Assim o cuidado, a essência da vida humana, precisa também ser continuamente
alimentado. As ressonâncias do cuidado são sua manifestação concreta nas várias
vertebrações da existência e, ao mesmo tempo, seu alimento indispensável. O
cuidado vive do amor primal, da ternura, da carícia, da compaixão, da
convivialidade, da medida justa em todas as coisas. Sem cuidado, o ser humano,
como um tamagochi, definha e morre.
Hoje, na crise do projeto humano,
sentimos a falta clamorosa de cuidado em toda parte. Suas ressonâncias
negativas se mostram pela má qualidade de vida, pela penalização da maioria
empobrecida da humanidade, pela degradação ecológica e pela exaltação
exacerbada da violência.
Não busquemos o caminho da cura fora do
ser humano. O ethos está no próprio ser humano, entendido em sua plenitude que
inclui o infinito. Ele precisa voltar-se sobre si mesmo e redescobrir sua
essência que se encontra no cuidado.
Que o cuidado aflore em todos os
âmbitos, que penetre na atmosfera humana e que prevaleça em todas as relações!
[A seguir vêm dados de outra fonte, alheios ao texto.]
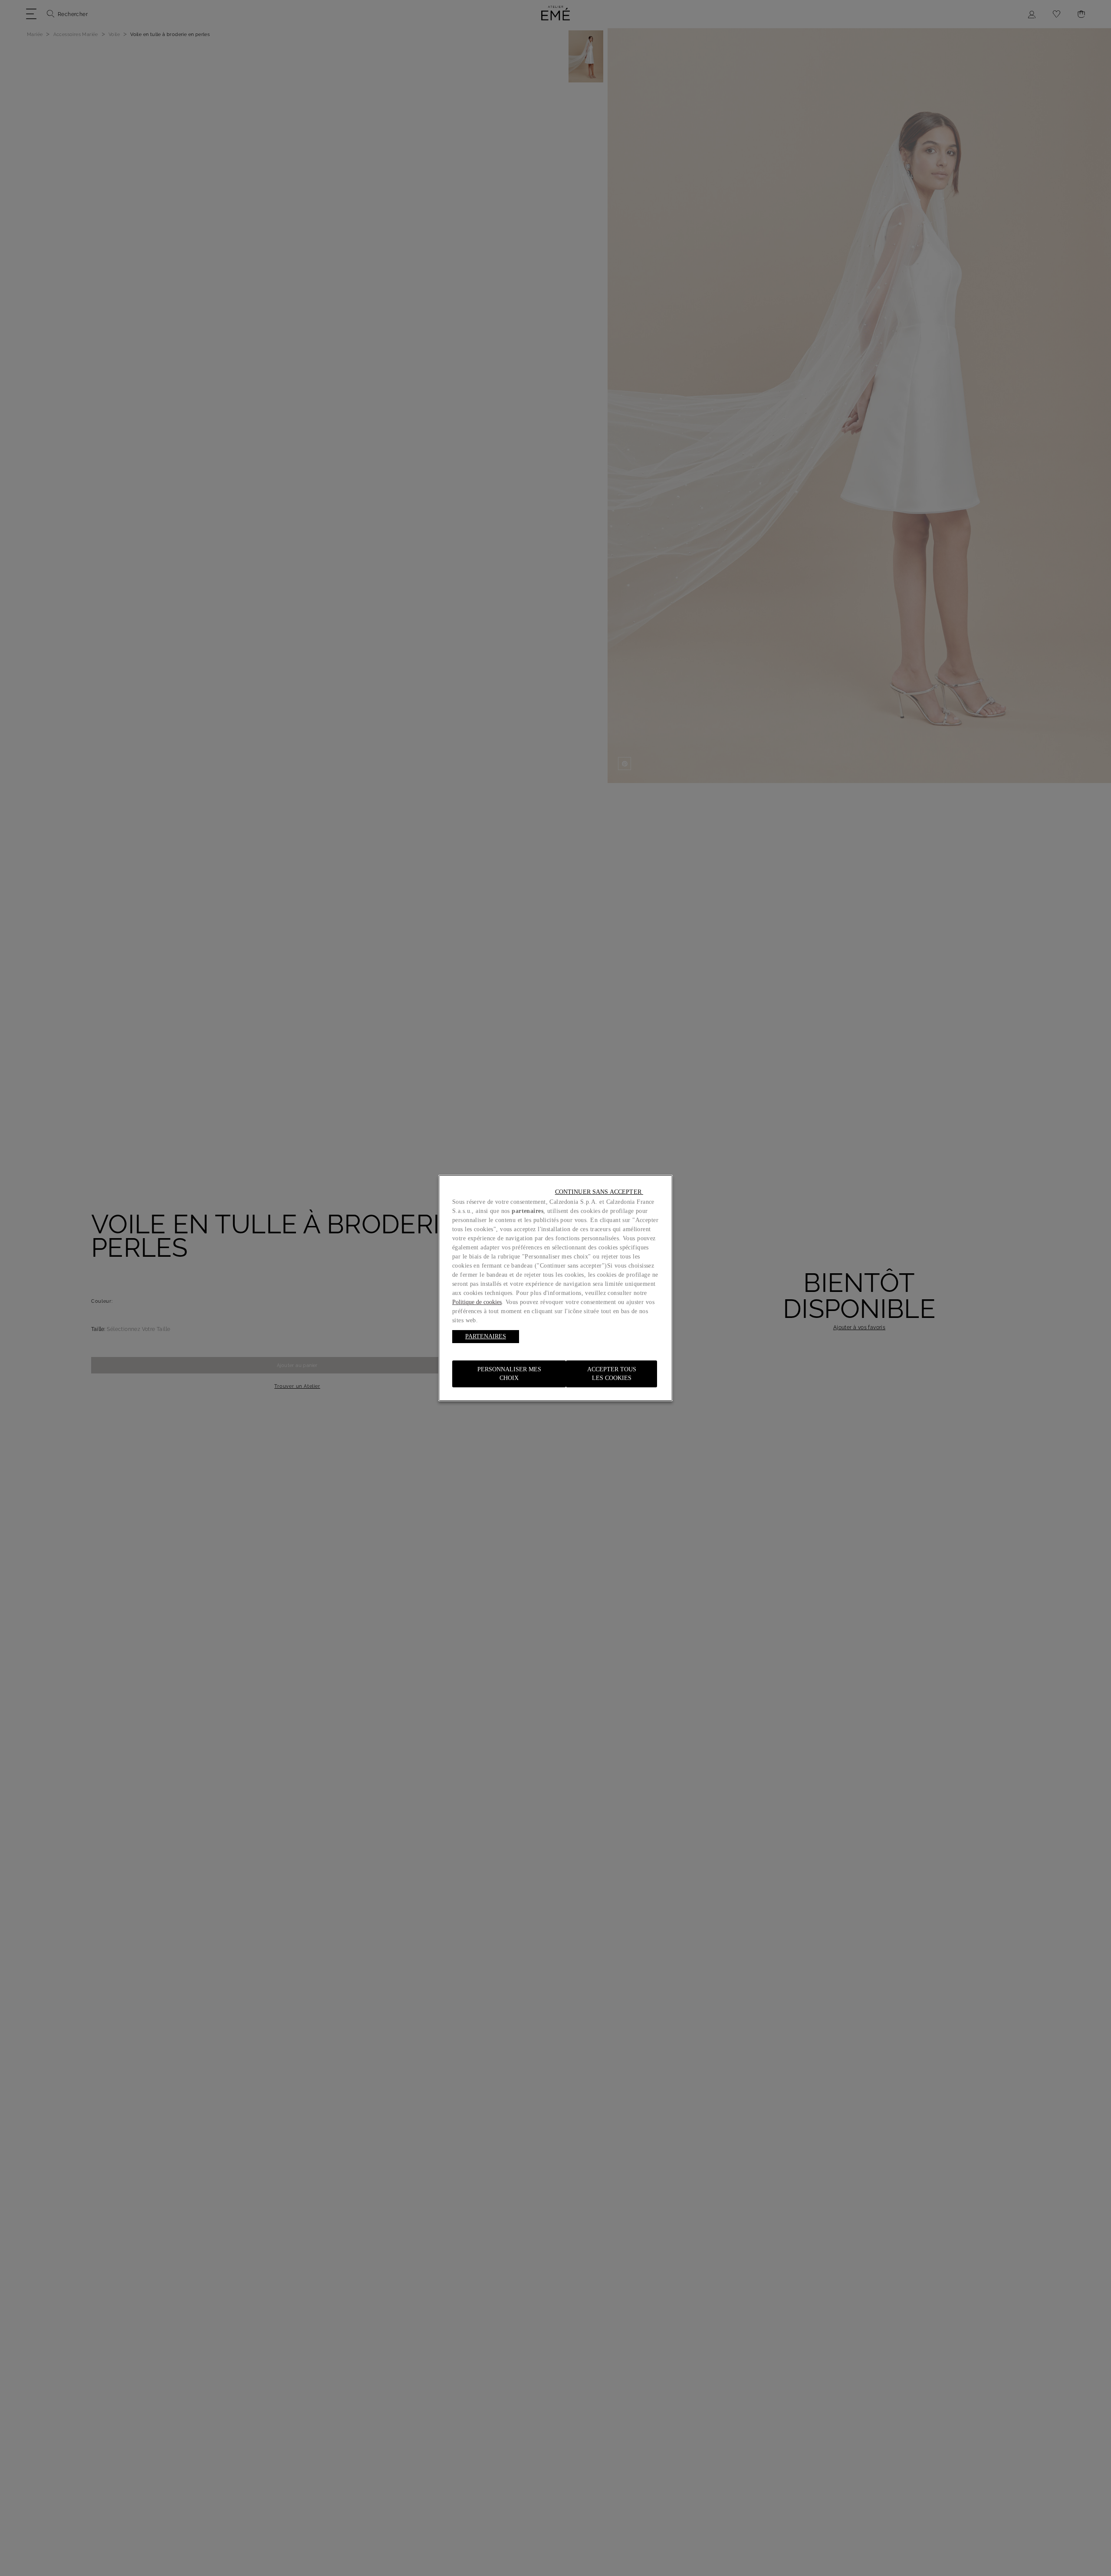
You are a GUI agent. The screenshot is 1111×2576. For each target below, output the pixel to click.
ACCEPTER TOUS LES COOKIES (611, 1373)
O cuidado salvará a vida, fará justiça ao empobrecido e resgatará a Terra como
pátria e mátria de todos.
Em todas as relações, "o cuidado" se opõe ao
descuido, como diz Boff: "o cuidar é mais que um ato, é uma atitude, é uma
fonte que gera muitos atos".
É nesta atitude
a que se refere Boff que a todo instante somos surpreendidos com um novo modo
de ser, antes oculto, inexpressivo por, quem sabe, estarmos aturdidos, voltados
às pressões externas de curta sustentação que não nos estimulam a voltarmos
para dentro de nós.
Posso concluir que o cuidar é um
exercício constante de amor e compaixão, sem o qual nos tornamos uma mera
executiva de normas pré-estabelecidas, que nos orientam, sem dúvida, porém são
insuficientes quando diante dos enigmas do ser humano.
Esta obra nos remete a uma
visão que faz muito sentido. Se não cuidarmos dos nossos, tendemos a nos deteriorar,
interior e exteriormente, material e espiritualmente. O ser humano, assim como
o planeta, é comparável a uma máquina que precisa ser azeitada e reapertada
constantemente para que funcione bem.
Fontes bibliográficas:
BOFF, L. Saber Cuidar: ética do humano-compaixão pela terra. 10ª ed.
Petrópolis, RJ: Vozes, 2004.
JOSENILTON DE SOUSA E SILVA - acadêmico de direito da Faculdade UNAERP Guarujá.